A couple weeks ago somebody challenged me to see how I’d approach a series of tasks in PowerShell, each time adding a layer of complexity. The main crux of the challenge ended up being using jobs to parallelize the tasks rather than serially working through each task one by one, which is what I’m going to share with you in this post. Before I do, let’s take a look at the use case, which started simple:
How would you remotely test if a file exists on a Windows server C: drive?
Easy start! I’d use ForEach on a list of hosts with Test-Path on each to a remote SMB share logged in as domain admin account, so I can remotely access \\server\C$\filename.txt to test if the file exists.

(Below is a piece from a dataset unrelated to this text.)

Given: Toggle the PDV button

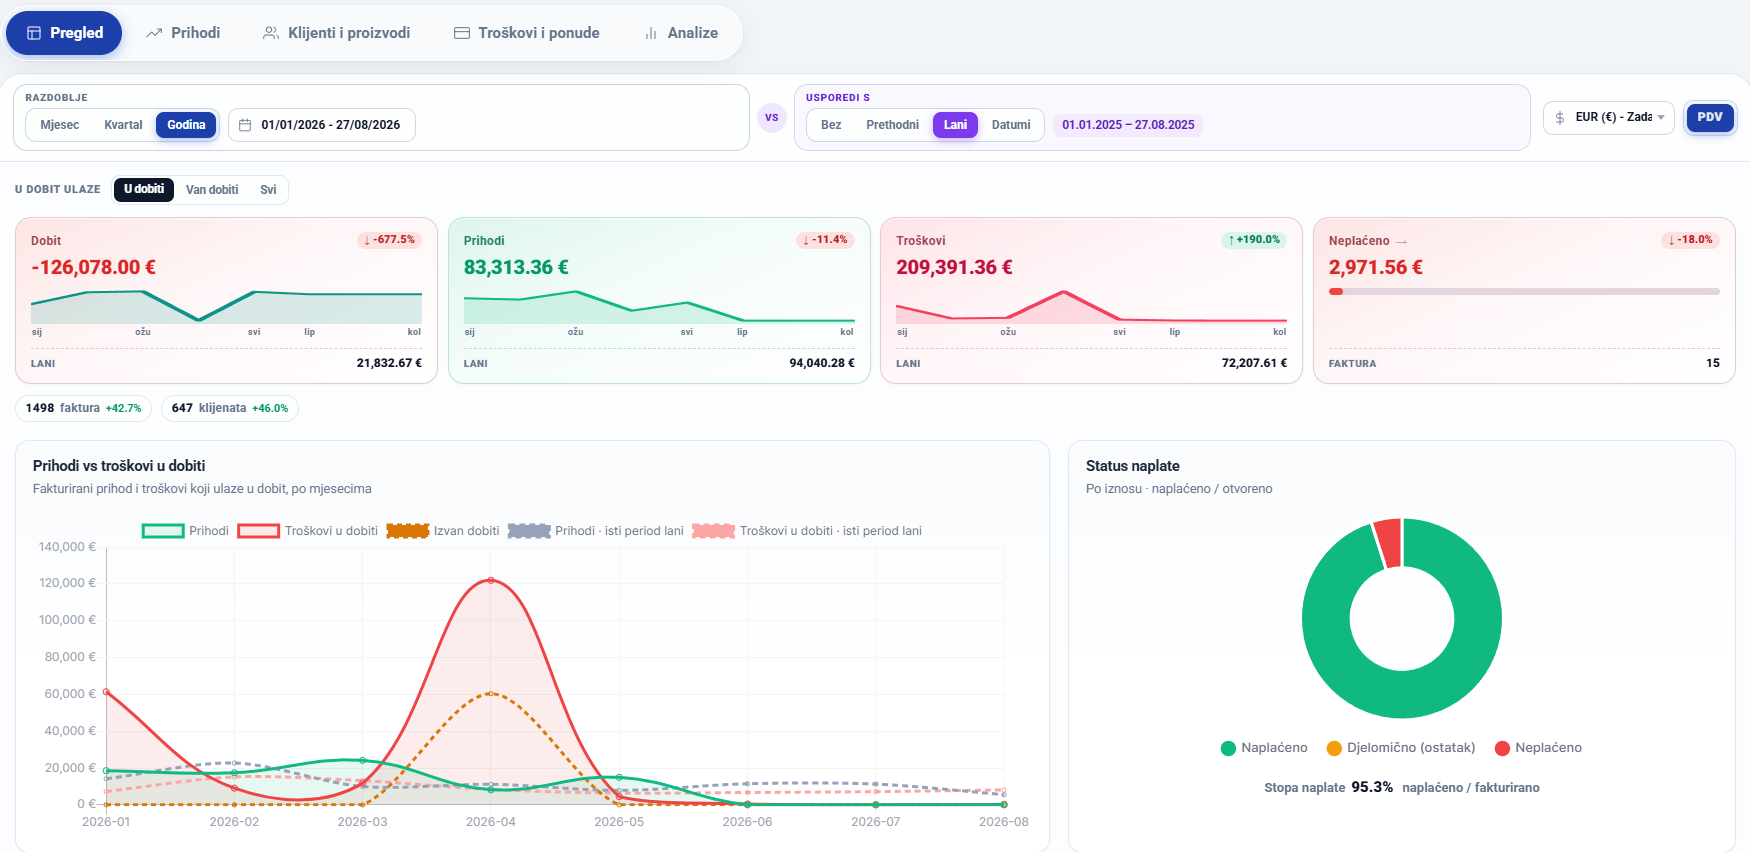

But, what if the server is offline, how would you identify this as the cause of the failure?
I’d add a Test-Connection beforehand to ping the host, which I’d probably do anyway, to ensure the host is online before I test for the file existing.

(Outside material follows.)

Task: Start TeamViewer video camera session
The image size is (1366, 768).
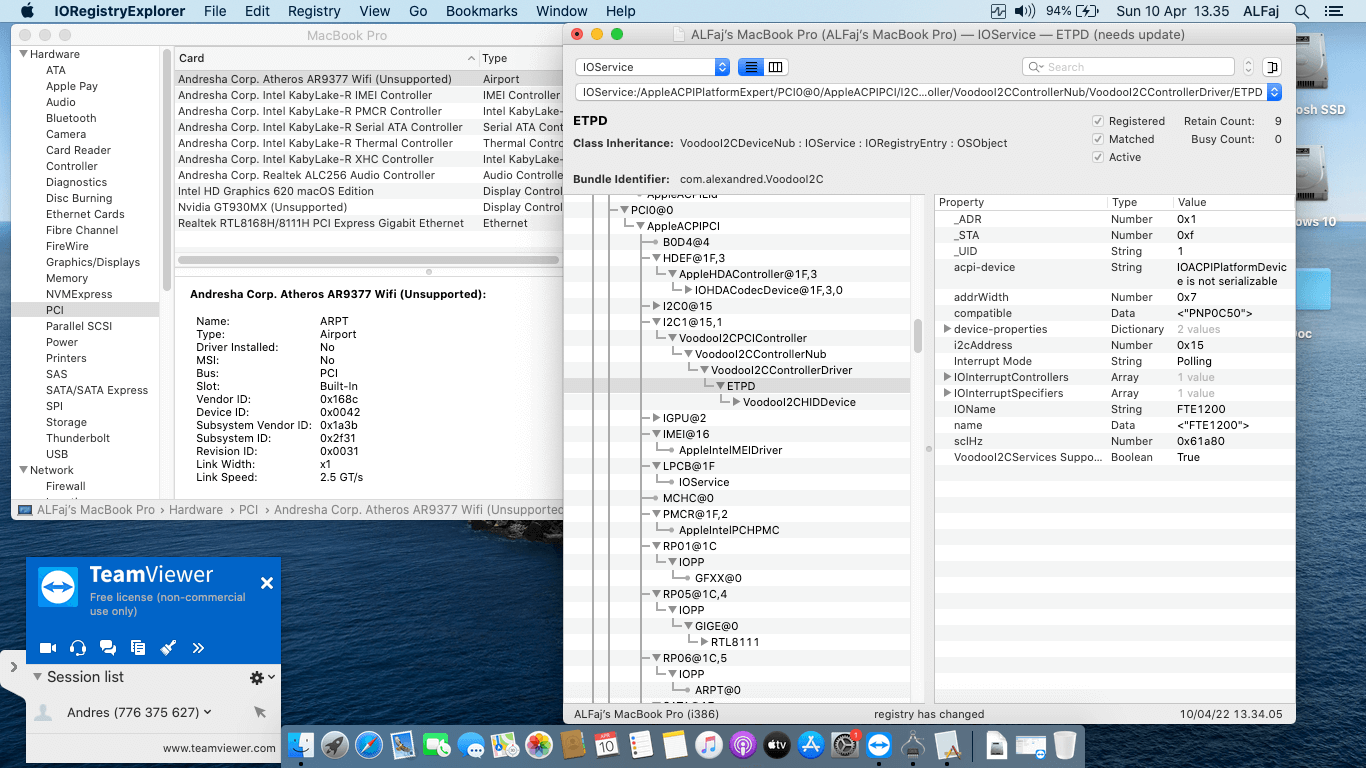Action: pyautogui.click(x=47, y=648)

Where would you get the list of hosts from?
I’d use a CSV list of IP addresses or hostnames to keep it simple with Import-CSV.
What if I wanted to use AD computers?
I’d import the ActiveDirectory module and use Get-ADComputer to query a list of computer names to test by a match on a specified name filter, to test only the AD computers required.

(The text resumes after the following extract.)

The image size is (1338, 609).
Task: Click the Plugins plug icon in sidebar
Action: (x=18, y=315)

What if I want to search for a line of content within the file and pull specific data from it?
Wow, you want a lot! I’d use a combination of Get-Content with a Search-String within the jobs and return the result to be collated.
What if I needed to do this for 10,000 servers, wouldn’t ForEach take forever to run?
I agree it would take ages on this scale. To speed it up I’d combine ForEach with Start-Job, arguments, and a scriptblock to parallelize the operation rather than performing the task serially. I’d then use Get-Job to collate the results into a table.
How would you ensure that you aren’t overloading the system and network by running 10,000 simultaneous jobs?
I’d specify a max concurrent task variable, then use a specific job name for all jobs, which I’d then count using Get-Job within a Do Until. I’d put this after each Start-Job as a check before iterating on the next ForEach to ensure it didn’t add more than the maximum specified jobs. I’d also combine this with an IF statement and sleep interval to make it wait before checking again and to stop it from pausing when the max hasn’t been hit.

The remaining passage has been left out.